Cercare di realizzare una dimensione “meritocratica di tipo funzionale” di sistema è la logica, quindi, con cui operare. Contemporaneamente si raggiungerà l’obiettivo di offrire una prospettiva di rivalutazione professionale in grado di rimotivare la categoria degli insegnanti fortemente in crisi: la carriera non sarà quindi un’opportunità per pochi ma una prospettiva professionale aperta a tutti. Ognuno avrà la possibilità di accedervi nel corso della propria vita lavorativa perchè ciò è funzionalmente utile alle scuole, realizzando così anche una rilevante funzione di traino sul piano della crescita della qualità professionale: perchè non potranno essere che insegnanti di grande qualità disciplinare, culturale e didattica, quelli in grado di guidare gli altri docenti nella progettazione di un percorso didattico efficace, e di facilitare la dimensione collegiale, essenziale in un’organizzazione autonoma.

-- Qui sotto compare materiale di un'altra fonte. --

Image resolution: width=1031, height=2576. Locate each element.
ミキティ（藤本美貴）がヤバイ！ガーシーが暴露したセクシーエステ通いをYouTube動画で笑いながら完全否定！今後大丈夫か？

Nell’esperienza dei nostri partners europei, infatti, merito equivale a fascia differenziata di stipendio legata allo svolgimento di funzioni più complesse rispetto a quelle standard.
Accanto al profilo professionale standard dell’insegnante, deve esserne disegnato uno ex-novo, portando a compimento quanto la legge 59/97, istitutiva dell’autonomia scolastica prevedeva (art. art.21, c.16) e che fino ad oggi è rimasto disatteso. Attraverso la diversificazione dei compiti e la costruzione di una carriera, anche il “merito” troverà automaticamente una soluzione condivisa all’interno del mondo scolastico, senza rientrare nella logica meramente premiante del Concorsone di Berlinguer. In quest’ottica si muove il ddl 953.
Un’ultima non meno importante considerazione a corollario del ritardo sulla “questione docente”: il contratto degli insegnanti è l’unico nel pubblico impiego che non prevede un’area specifica. È definito, infatti, insieme a quello degli amministrativi e degli esecutivi della scuola. Per impedire agli insegnanti di avere un’area contrattuale specifica, i sindacati confondono il piano della più efficiente individuazione delle specificità professionali con quello della presunta solidarietà interprofessionale: come a dire che quello che fa della scuola una comunità, un corpo unico è un contratto unico! Su quest’incresciosa questione anche i politici (non) hanno, tuttavia, fatto la loro parte.
Una citazione: “…anche alla luce della riforma della dirigenza scolastica, appare opportuno definire, tempestivamente, uno specifico ambito contrattuale per il personale docente ed una disciplina coerente con la piena attuazione dell’autonomia delle scuole”. Era la relazione programmatica del ministro Moratti alla Camera dei Deputati il 18 Luglio del 2001.
Su questo sì, siamo veramente ancora all’anno zero.